As ações de implementação também motivaram a comunidade local, pelo fato
de trazermos para a escola artistas locais, mesmo que esquecidos pelo tempo e
pela sociedade, mas com muitos saberes ainda a serem compartilhados. O
sentimento de serem valorizados estava expresso nas faces alegres, demonstrando
orgulho de pertencer à comunidade. Durante a apresentação do Sarau, houve a
oportunidade de os artistas participarem, mostrando a sua arte. Para a escola foi um
momento de reconhecer e valorizar essas pessoas, divulgando para outros alunos
que o bairro tem valores culturais.
Na escola, quanto ao trabalho desenvolvido pelos pedagogos, direção
escolar, professores interessados no projeto, entendemos que foi produtivo e
despertou a sensibilidade de alguns participantes em observar mais o lugar em que
nossos alunos moram e sua relação com a escola. Os profissionais envolvidos
nesse trabalho pedagógico motivaram ainda mais os alunos a interagirem no espaço
escolar e com sua comunidade. Assim, essa ação coletiva contribuiu para romper
barreiras, porque muitos alunos não aceitavam a condição de morar no bairro, muito
menos viam algum valor na cultura local. Embora diante dos avanços no ensino e
da aprendizagem durante a implementação - que contribuíram para nossa prática e
em especial para o conhecimento dos alunos - também ficou evidente a importância
de termos recursos tecnológicos no meio escolar, tão importante na atualidade o
que representou uma das dificuldades enfrentadas no decorrer da implementação.

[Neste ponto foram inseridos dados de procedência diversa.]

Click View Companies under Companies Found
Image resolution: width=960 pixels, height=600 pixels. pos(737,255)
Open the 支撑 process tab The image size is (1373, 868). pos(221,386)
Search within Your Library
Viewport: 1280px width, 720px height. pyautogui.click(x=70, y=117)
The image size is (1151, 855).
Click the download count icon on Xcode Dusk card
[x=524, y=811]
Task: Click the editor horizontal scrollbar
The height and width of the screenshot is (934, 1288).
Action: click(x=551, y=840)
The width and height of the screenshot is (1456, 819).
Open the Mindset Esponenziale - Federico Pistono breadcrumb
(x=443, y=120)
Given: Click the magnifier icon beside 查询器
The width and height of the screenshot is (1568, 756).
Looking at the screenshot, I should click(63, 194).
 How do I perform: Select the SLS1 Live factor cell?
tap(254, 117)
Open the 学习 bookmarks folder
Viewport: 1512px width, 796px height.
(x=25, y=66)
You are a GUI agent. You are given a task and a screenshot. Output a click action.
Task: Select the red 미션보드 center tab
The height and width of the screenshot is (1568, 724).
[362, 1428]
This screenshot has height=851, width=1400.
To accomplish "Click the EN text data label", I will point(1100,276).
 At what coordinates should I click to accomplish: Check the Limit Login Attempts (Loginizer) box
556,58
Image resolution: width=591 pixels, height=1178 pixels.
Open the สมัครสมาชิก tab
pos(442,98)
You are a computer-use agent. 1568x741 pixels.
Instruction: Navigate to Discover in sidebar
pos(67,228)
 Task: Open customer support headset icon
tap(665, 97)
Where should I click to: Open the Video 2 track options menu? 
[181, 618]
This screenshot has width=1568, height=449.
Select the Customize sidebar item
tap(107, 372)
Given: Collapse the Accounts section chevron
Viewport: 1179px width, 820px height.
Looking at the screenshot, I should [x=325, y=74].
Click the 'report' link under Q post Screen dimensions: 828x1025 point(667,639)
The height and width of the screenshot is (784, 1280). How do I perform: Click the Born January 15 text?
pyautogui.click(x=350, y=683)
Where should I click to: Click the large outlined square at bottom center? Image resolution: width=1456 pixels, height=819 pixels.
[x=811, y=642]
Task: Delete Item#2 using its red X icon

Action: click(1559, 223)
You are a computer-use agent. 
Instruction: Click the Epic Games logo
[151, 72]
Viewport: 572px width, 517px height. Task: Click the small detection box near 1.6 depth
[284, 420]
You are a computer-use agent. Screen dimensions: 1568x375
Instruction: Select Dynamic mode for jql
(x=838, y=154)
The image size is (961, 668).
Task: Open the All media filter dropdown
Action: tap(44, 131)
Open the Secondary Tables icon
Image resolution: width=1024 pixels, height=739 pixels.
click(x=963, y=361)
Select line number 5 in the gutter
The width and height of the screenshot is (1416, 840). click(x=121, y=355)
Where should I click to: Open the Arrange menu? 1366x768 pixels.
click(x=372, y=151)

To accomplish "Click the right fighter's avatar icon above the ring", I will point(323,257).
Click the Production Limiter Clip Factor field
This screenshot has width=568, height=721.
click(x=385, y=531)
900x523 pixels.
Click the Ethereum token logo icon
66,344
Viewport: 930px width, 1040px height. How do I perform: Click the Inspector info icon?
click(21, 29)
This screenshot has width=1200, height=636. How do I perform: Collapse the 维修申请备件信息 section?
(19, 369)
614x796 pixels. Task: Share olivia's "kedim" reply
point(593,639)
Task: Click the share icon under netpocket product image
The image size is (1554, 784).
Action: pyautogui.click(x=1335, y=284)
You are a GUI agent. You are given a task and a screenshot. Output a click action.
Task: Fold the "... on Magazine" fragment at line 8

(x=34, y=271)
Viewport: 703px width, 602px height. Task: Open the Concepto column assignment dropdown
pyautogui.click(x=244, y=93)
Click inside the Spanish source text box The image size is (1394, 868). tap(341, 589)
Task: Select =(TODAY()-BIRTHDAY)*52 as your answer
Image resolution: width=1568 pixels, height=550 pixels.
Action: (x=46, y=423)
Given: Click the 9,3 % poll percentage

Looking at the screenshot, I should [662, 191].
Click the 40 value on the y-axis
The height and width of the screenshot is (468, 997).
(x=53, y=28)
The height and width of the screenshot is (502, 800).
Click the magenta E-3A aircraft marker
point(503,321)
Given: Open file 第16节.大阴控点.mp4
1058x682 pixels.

Assim, para que pudéssemos desenvolver plenamente o projeto, contamos com o
auxílio de recursos tecnológicos de particulares e dos próprios educandos.
A experiência de passar pelo PDE foi edificante, muito produtiva, pois foi
possível observar, na prática de sala de aula, a aplicação das teorias estudadas,
entre estas a Proposta Pedagógica do Professor João Luiz Gasparin,
compreendendo as etapas de desenvolvimento do trabalho pedagógico. Também
pudemos nos aprofundar no estudo dos gêneros discursivos, tomando em particular
o documentário, observando suas particularidades. O desenvolvimento do trabalho
proposto no PDE trouxe a cada ação um “novo olhar” sobre a prática pedagógica e
seu reflexo sobre a metodologia empregada, observando em que aspectos havia
necessidade de ampliar ou adaptar as ações. Outro aspecto relevante nesse estudo
foi a oportunidade de avaliarmos nossa prática pedagógica, enriquecendo-nos
teoricamente, o que refletiu diretamente em nossas atitudes como mediadores do
conhecimento e dos saberes.
O desenvolvimento e a participação dos alunos foram surpreendentes,
juntamente com a alegria em que realizavam as atividades, o que nos encantou e
motivou para a continuidade de um trabalho que não acaba aqui. Aprendemos mais
sobre o gênero discursivo documentário, nos atendo de maneira mais meticulosa, o
que possibilitou percebermos o alcance das práticas contextualizadas para, ao aliar
os processos históricos e culturais, ampliar o alcance das práticas de linguagem dos
alunos.
Essa experiência singular nos permite repensar o cotidiano escolar, ver a sala
de aula por outro prisma, em específico o Ensino de Língua Portuguesa, com intuito
de buscar melhorias para o ensino e a aprendizagem.